①自分由来の、幹細胞 → 認可制の再生医療(再生医療法でI種、II種、III種と指定されています)
②他人由来の、幹細胞 → 認可外の再生医療(再生医療法が施行された現在は、国内では違法です)
③自分由来の、上清液 → ACRS療法と呼ばれる治療(点滴、局所注入、等)
④他人由来の、上清液 → 通常の幹細胞培養上清液治療(点滴、局所注入、等)、美容液や化粧品に配合
となります。
そもそも、細胞を扱うものは安全性など基準が高く、世間一般に出回っている「幹細胞コスメ」には、幹細胞そのものは入っていません。
③の自己血由来の成長因子も含んでおらず、④の領域“のみ”です。
率直に言って、①~④のどれを推奨するかは、個々人によると思います。
①③の様に、自分自身の細胞由来であるが故に、アレルギー反応などの副作用、有害事象が少ないと説明することは容易です。
一方で④の様に、自分由来の細胞の活きが良いと上清液のパワー(成長因子、エクソソーム等)も弱く、品質保証された既製品の投与が一番良いとも説明出来ます。
②は、日本国の法律が及ばない所へ出かけて、特別なVIPの方向けに行いましょう、とも説明出来ます。
様は、一長一短です。
この様な際、常に、私のポリシーは一貫しています。
「負担が少ないものからやる。身体的、金銭的、時間的に、です。
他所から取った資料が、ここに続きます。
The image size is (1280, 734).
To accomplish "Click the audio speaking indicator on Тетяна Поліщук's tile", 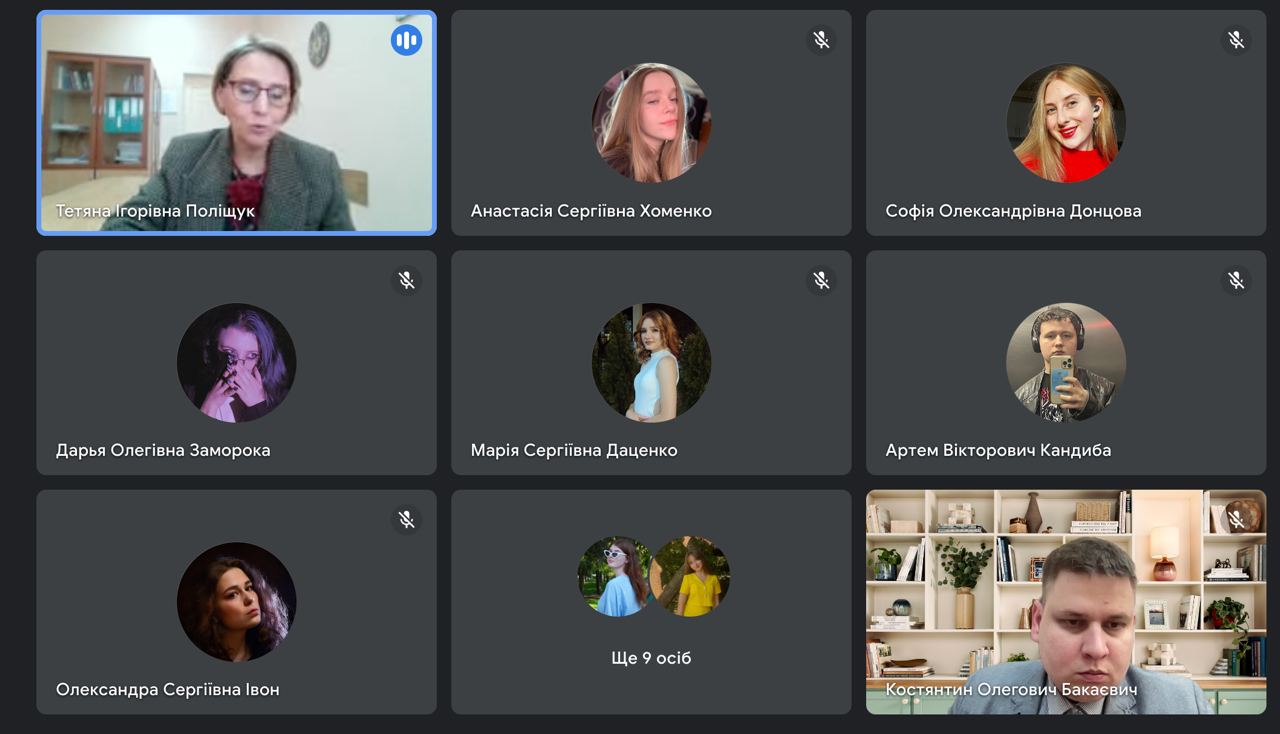I will (x=406, y=40).
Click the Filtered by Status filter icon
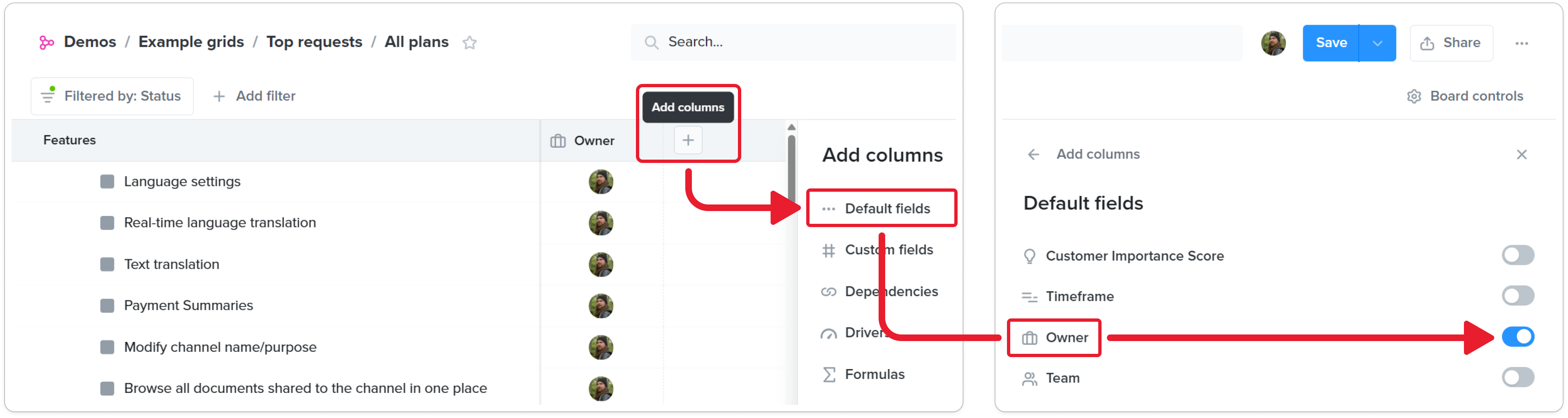 point(48,95)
」
次に、「老化治療」について。
①細胞レベルの“老化”を無くす
②遺伝子レベルの“老化”を治す
の二つに整理出来ます。
老化細胞の存在により、SASP(サスプ:細胞老化随伴分泌現象)が引き起こされることが知られています。
この老化細胞を除去する為に、老化細胞除去薬(セノリティクス)が研究開発中です。
当院でも是非、観察研究を行ってみたいと常々考えていますが、本質は抗がん剤であり、慎重な検証が必要です。
老化細胞は本来、
・免疫細胞による除去
・老化細胞のアポトーシス
により無くなるものであるため、
・免疫細胞の活性化
・ミトコンドリアの活性化や、老化細胞除去薬(セノリティクス)によるアポトーシス誘導
は、治療法として有効である可能性があります。
また、②遺伝子レベルで老化を捉えてみます。
遺伝子がどの程度汚れているか(専門用語:エピジェネティック・クロック)に応じて、生物学的年齢を測定する考えが話題です。
この遺伝子レベルの“老化”を治療する行為が、サーチュイン遺伝子(長寿遺伝子)の活性化、に他なりません。
すると、
・サーチュインブースターの投与
が正義となる訳です。
こうして整理すると、最先端のアンチエイジング治療の構図は、以下の様になります。
①正常細胞の減少 → 正常細胞の補充 → 幹細胞治療など、再生医療の系統
②老化細胞の出現 → 阻害要因の除去 → 老化細胞除去薬(セノリティクス)、ミトコンドリア/サーチュインブースター
この考えの下、銀座アイグラッドクリニックでは、幹細胞あるいは幹細胞培養上清液を用いた治療に加え、5デアザフラビン(TND1128)を用いた老化治療に注力しています。
幹細胞治療“だけ”を行う段階から、明確に、第二段階に移行したと考えています。